ミャンマー 人口ボーナス再論-demographyよりhuman capital-

 日本は1960年代の高度成長期に人口ボーナス期を迎えた(注、日本の従属人口指数は1950年68、1960年56から、1965年47、1970年45に低下した)。そして、90年代に人口ボーナスは消えた。「老い」の始まりである。しかし、アジアはまだ「若い」。人口ボーナスの期間は長く、NIES諸国は2020年代後半まで、ASEAN諸国は2040年代~60年代まで続く。

 表1に示したように、国連の人口推計によると、アジア諸国の人口ボーナス期は、韓国は1990~2025年、タイ1995~2035年、中国2000~2035年、ベトナム2005~2040年、インドネシアは2010~2045年に人口ボーナス期を迎える(定義:生産年齢人口が従属人口の2倍以上の期間)。人口ボーナス期は扶養負担が少なく、生産年齢人口の増加が続く社会であり、ポジティブにとらえられるべき指標だ。人口ボーナスを人口オーナス論に転換する「老いゆくアジア」というビジョンは現状認識を誤らせることにならないか(遠い将来への警鐘にはなるが)。アジアの経済発展を論じるとき、「ボーナス」と「オーナス」、どの視点が有効であろうか。

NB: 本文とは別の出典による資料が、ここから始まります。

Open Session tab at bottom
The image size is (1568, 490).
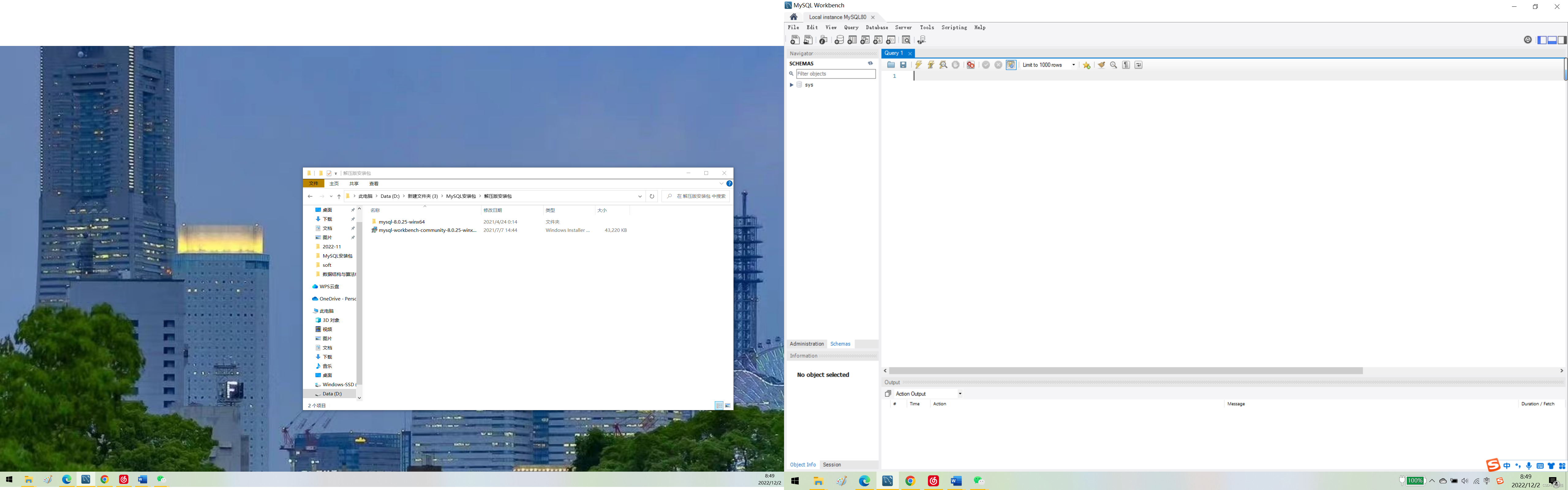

 (注)人口ボーナス期の始点をどこに求めるかは見解が分かれているようだ。人口ボーナス論の本来の趣旨からして、仮に扶養負担が軽減に転じた時と定義するならば、従属人口指数が低下に転じた時が始点であろう。しかし、この定義では逆に、人口ボーナス論の危うさが表面化する。従属人口指数が低下に転じる時点での指数の水準は90前後と非常に高い国が多い。つまり、従属人口が生産年齢人口に匹敵するくらい大きい時期に早くも人口ボーナス期が到来することになる。まだ貯蓄余力などはないのではないだろうか。
 ちなみに、表1に示した、従属人口指数の上昇・低下の評価による「始点」における従属人口指数は、韓国87→83、中国78→77、香港78→75、シンガポール86→73、タイ90→85、フィリピン102→96、マレーシア99→93、インドネシア87→85、ベトナム96→91、ラオス91→90、カンボジア102→81、ミャンマー85→84、バングラデシュ97→95、インド82→80である。